I am a voracious reader but mostly of fiction so when a non-fiction book keeps my attention and inspires me, I am determined to share it. Each of these are about 300 pages and offer insight into non-parenting concepts and ideas (but can be applied to family life, for sure). These are texts to dive into if one of your goals for the new year is to learn something new, challenge yourself in bite-sized ways, remind yourself of what you were like before parenthood, or all of the above.
The Art of Gathering: How We Meet and Why It Matters by Priya Parker
Now that you might have a few moments to breathe after a season of gathering, this is the book to consider what these times can look like in the future. Maybe your extended family gathering quickly spiraled into complete chaos and no one quite remembers how to get everyone back on the same page when it comes to tradition. Or perhaps new family members (baby, stepchildren, in-laws) added a layer to your gatherings that took you by surprise. Quite possibly, you will celebrate *something* this year and after you’ve read this book, you will gather friends, family or even co-workers with confidence. Whatever the situation, Ms. Parker offers thoughtful insights about how to bring everyone together around a unified purpose, leave out what (or who!) no longer works, and invites readers to be specific about the purpose of a gathering. Her research identifies how this establishment and clearly expression of this purpose can lead to effective, memorable, and relevant gatherings where each person feels welcomed, included, and thinking about it long after it ended. Read more here.
The Power of Moments: Why Certain Experiences Have Extraordinary Impact by Chip Heath and Dan Heath
Since we spend so little time with our kids now that they are teens and young adults, I really want every moment that we do have with them to count – and that means intentionally crafting meaningful and memorable moments, even when it could be an ordinary day. These 320 pages made me consider not just how to create meaningful moments but what makes them meaningful. The Power of Moments identifies four components of moments: elevation, insight, pride, and connections. While there are opportunities for truly unforgettable experiences (think vacations, milestones, and special holidays), the power of a moment truly comes from a thoughtful connection with my fourteen year old over a coffee, taking a drive on a clear evening to watch the sunset on Sodus Beach, or completing a challenging puzzle together. The power of moments is not in their expense or vastness but the feelings that arise from a defining moment no matter how insignificant it might seem. Read more here.
Quiet: The Power of Introverts in a World That Can’t Stop Talking by Susan Cain
This book changed my life. I read the first twenty pages and put it down with more self-awareness than I had in the first thirty years of my life. Within those first twenty pages, Ms. Cain described me better than I could even explain myself by highlighting so many characteristics that I thought were “wrong” with me. Instead, she highlights the need to find a quiet corner at a party, go to bed early after a day full of people, and introspect as traits to celebrate. Preferring the company of one or two friends instead of a large group (something I’d always thought of as a flaw) is written about as a “quiet power”. Along with doing more listening than talking and offering energetic bursts of creativity in a workplace, Ms. Cain’s research presents a well-founded case for the gift of introversion. Quiet starts with a “quiz;” though I was not surprised to see that I checked almost all of the boxes, the text that followed changed my thinking about not only being an introvert but also how to engage more meaningful with other introverts and those who are more extroverted. Read more here.
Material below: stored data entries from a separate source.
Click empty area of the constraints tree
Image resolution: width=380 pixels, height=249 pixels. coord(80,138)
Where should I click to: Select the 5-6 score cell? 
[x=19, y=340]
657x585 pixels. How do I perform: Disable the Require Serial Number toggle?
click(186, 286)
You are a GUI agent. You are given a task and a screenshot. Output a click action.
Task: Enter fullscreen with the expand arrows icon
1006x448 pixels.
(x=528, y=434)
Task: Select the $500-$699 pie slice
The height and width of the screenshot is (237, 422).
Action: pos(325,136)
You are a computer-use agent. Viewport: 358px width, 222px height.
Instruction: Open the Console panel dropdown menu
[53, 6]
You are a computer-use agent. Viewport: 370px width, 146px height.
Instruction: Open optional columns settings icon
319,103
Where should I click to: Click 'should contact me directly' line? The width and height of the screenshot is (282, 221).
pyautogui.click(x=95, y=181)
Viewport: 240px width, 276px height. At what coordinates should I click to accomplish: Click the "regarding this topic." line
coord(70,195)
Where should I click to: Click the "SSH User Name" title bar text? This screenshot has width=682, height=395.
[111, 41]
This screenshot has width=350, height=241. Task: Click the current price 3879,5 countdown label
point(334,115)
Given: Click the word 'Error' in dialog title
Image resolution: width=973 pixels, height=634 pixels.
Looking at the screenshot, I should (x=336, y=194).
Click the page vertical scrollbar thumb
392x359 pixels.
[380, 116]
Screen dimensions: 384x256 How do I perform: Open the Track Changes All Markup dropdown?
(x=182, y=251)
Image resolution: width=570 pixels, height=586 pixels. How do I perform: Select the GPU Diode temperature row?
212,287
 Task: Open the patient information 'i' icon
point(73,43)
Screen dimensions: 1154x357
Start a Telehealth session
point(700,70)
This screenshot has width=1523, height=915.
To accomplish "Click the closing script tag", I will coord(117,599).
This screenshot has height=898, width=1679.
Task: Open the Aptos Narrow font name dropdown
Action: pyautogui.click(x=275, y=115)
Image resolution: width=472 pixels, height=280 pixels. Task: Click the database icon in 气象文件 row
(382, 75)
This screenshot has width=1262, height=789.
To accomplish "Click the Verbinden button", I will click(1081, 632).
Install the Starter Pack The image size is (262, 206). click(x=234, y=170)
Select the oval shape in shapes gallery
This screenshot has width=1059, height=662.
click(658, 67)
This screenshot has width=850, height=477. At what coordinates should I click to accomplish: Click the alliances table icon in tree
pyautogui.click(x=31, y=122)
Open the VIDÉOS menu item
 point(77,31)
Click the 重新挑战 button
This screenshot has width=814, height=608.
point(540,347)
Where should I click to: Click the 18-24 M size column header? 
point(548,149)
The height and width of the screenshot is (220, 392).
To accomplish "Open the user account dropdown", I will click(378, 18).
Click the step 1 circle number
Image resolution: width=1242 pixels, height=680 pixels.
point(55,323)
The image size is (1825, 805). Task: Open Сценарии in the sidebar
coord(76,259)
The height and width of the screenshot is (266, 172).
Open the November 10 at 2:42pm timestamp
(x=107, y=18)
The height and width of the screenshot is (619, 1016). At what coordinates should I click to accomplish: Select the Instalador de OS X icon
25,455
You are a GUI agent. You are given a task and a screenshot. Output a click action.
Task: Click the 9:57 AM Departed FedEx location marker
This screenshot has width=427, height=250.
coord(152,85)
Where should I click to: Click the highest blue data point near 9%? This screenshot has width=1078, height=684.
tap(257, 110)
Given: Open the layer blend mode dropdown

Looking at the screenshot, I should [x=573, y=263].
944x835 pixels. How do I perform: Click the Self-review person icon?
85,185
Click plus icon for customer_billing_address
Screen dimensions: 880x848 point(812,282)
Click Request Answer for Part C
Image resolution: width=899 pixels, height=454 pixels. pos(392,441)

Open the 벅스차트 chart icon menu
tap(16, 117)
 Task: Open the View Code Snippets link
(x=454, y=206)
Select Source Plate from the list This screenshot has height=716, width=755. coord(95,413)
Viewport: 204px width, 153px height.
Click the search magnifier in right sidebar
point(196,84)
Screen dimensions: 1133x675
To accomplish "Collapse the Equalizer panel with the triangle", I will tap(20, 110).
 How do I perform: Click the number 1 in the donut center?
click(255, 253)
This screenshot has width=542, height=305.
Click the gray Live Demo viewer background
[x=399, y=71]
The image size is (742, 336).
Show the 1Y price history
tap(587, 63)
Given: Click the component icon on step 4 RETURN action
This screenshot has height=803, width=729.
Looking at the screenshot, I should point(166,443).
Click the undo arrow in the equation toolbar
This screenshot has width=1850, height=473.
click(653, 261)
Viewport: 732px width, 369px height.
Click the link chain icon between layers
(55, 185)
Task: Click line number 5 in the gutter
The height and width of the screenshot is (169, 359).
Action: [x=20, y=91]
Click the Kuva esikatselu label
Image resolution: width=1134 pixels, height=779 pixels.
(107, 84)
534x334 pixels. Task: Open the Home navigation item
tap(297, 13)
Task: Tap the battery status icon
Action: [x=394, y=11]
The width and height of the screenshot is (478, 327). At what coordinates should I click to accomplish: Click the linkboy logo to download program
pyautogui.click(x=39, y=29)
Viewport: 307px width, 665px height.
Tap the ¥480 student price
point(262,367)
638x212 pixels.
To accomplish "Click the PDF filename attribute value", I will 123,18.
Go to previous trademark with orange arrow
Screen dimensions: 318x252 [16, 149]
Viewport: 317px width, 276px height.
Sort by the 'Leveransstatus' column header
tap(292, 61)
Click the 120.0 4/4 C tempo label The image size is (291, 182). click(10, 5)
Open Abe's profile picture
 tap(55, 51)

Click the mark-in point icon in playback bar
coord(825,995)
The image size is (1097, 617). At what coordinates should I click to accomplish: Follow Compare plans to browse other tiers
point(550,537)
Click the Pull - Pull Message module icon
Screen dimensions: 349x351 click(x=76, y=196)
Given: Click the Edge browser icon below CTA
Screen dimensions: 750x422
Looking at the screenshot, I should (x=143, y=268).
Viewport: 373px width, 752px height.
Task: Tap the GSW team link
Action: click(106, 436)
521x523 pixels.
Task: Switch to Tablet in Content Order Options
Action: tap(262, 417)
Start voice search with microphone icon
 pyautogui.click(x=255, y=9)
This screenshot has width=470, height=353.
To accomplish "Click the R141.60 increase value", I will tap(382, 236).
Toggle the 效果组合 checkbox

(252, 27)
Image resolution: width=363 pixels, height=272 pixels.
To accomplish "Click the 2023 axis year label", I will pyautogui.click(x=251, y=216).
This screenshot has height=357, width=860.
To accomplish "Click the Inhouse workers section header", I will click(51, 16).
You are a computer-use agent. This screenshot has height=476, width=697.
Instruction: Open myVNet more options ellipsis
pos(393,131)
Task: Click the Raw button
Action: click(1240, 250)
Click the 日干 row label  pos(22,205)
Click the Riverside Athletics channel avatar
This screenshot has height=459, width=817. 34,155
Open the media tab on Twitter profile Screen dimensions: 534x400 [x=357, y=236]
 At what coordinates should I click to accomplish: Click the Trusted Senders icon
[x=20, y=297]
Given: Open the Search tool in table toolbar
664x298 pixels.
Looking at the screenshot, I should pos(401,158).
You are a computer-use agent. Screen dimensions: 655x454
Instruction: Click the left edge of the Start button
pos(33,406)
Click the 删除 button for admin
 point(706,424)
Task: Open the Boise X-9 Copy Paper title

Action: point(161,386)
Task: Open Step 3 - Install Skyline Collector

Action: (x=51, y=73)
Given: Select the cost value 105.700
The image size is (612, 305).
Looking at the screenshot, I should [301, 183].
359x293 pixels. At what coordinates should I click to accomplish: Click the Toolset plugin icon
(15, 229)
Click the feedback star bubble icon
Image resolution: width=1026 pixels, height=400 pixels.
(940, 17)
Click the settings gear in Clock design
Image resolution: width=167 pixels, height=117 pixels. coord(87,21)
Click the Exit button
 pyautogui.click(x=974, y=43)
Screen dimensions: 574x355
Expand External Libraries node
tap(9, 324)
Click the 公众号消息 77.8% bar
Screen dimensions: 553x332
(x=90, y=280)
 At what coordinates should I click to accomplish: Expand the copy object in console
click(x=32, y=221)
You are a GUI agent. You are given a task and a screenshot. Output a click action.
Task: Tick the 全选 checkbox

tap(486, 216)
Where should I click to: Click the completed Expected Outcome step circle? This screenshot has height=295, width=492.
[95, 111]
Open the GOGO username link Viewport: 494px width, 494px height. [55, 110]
Joyful: The Surprising Power of Ordinary Things to Create Extraordinary Happiness by Ingrid Fetell Lee
I play a game with my daughter that I learned from Dr. Aliza Pressman called “What Makes You Happy?” Even at two, she is able to identify happiness in tangible ways (rainbows, hugs, Daniel Tiger, pretzels) and when we talk about these small joys, her whole face lights up. This is essentially Ms. Lee’s main thesis. There is power in surrounding ourselves with items, places, people, and experiences that bring us joy even if they seem insignificant. We listen to our favorite songs on repeat, watch cute animal videos (have you seen the pandas playing in the snow!?), and colorful art adorns the walls of children’s hospitals for a reason! Through psychology and neuroscience concepts, Ms. Lee not only explains how our outlook is squarely in our own hands but also to encourages us to play with a ball, climb up stairs (or a tree) and look at the world from another angle, or dance in your kitchen even when life presents challenges will lead to a more joyful existence. Read more here.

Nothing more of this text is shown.